Task objective ::
According to the passage on Lilith in kabbalistic demonology, which three figures are numbered with her among the four mothers of the demons?

From these ancient traditions, the image of Lilith was fixed in kabbalistic demonology. Here, too, she has two primary roles: the strangler of children (sometimes replaced in the Zohar by Naamah), and the seducer of men, from whose nocturnal emissions she bears an infinite number of demonic sons. In this latter role she appears at the head of a vast host, who share in her activities. Belief in her erotic powers led some Jewish communities to adopt the custom of sons not accompanying their dead father's body to the cemetery because they would be shamed by the hovering presence of theirdemon step-siblings, born of their father's seduction by Lilith. In the Zohar, as in other sources, she is known by such appellations as Lilith, the harlot, the wicked, the false, or the black. (The above-mentioned combination of motifs appears in the Zohar I, 14b, 54b; II, 96a, 111a; III, 19a, 76b.) She is generally numbered among the four mothers of the demons, the others being Agrat, Mahalath, and Naamah. Wholly new in the kabbalistic concept of Lilith is her appearance as the permanent partner of Samael, queen of the realm of the forces of evil (the sitra ahra). In that world (the world of the kelippot) she fulfills a function parallel to that of the Shekhinah ("Divine Presence") in the world of sanctity: just as the Shekhinah is the mother of the House of Israel, so Lilith is the mother of the unholy folk who constituted the "mixed multitude" (the erev-rav) and ruled over all that is impure. This conception is first found in the sources used by Isaac b. Jacob ha-Kohen, and later in Ammud ha-Semali by his disciple, Moses b. Solomon b. Simeon of Burgos. Both here, and later in the Tikkunei Zohar, there crystallizes the conception of various degrees of Lilith, internal and external. Likewise we find Lilith the older, the wife of Samael, and Lilith the younger, the wife of Asmodeus (see Tarbiz, 4 (1932/33), 72) in the writings of Isaac ha-Kohen and thereafter in the writings of most kabbalists. Some of these identify the two harlots who appeared in judgment before Solomon with Lilith and Naamah or Lilith and Agrat, an idea which is already hinted at in the Zohar and in contemporary writings (see Tarbiz, 19 (1947/48), 172–5).

[Rows on locating items on screens]

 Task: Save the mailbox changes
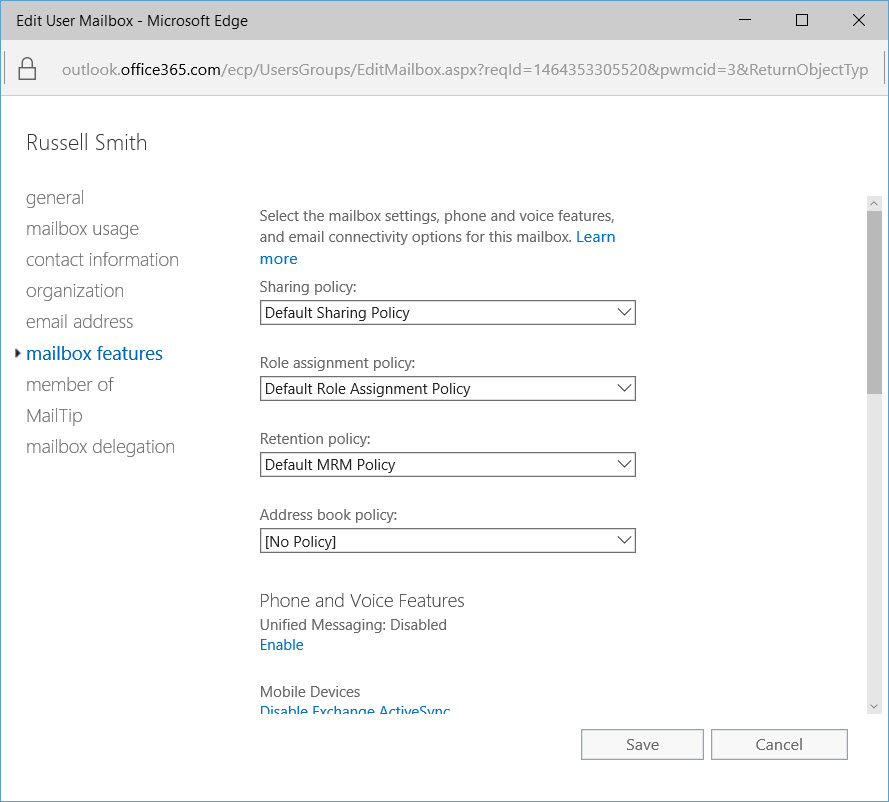pos(642,744)
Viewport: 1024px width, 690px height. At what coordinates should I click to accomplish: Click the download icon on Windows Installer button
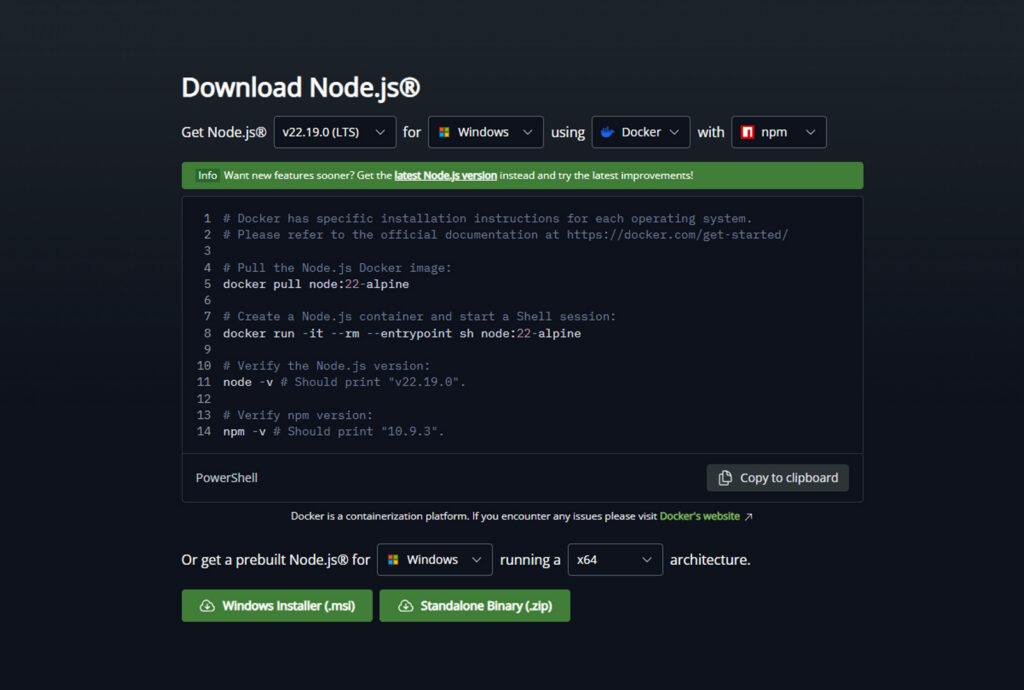(207, 606)
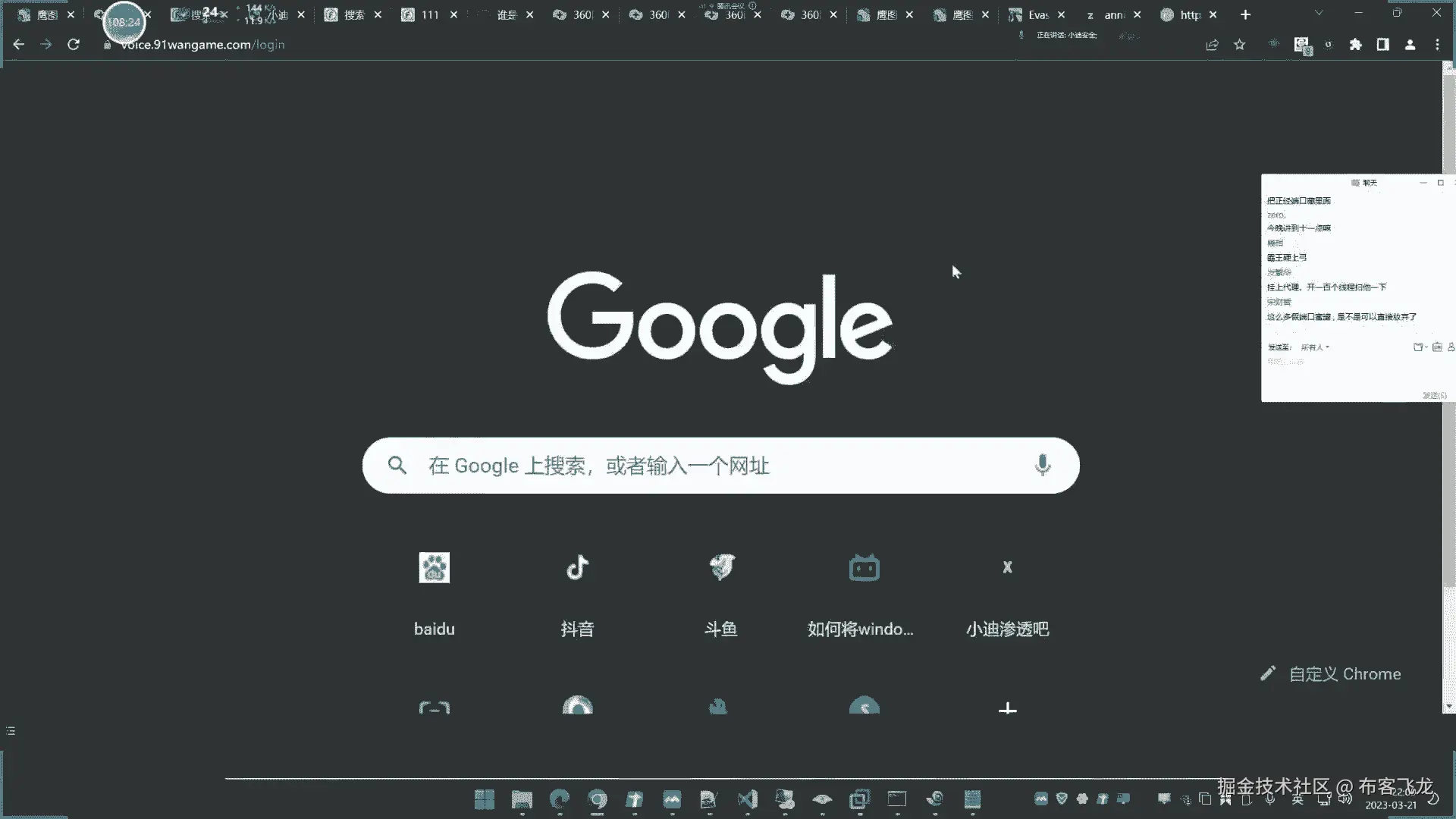Screen dimensions: 1456x819
Task: Switch to the 111 tab
Action: 429,15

Correct result ::
Agrat, Mahalath, and Naamah.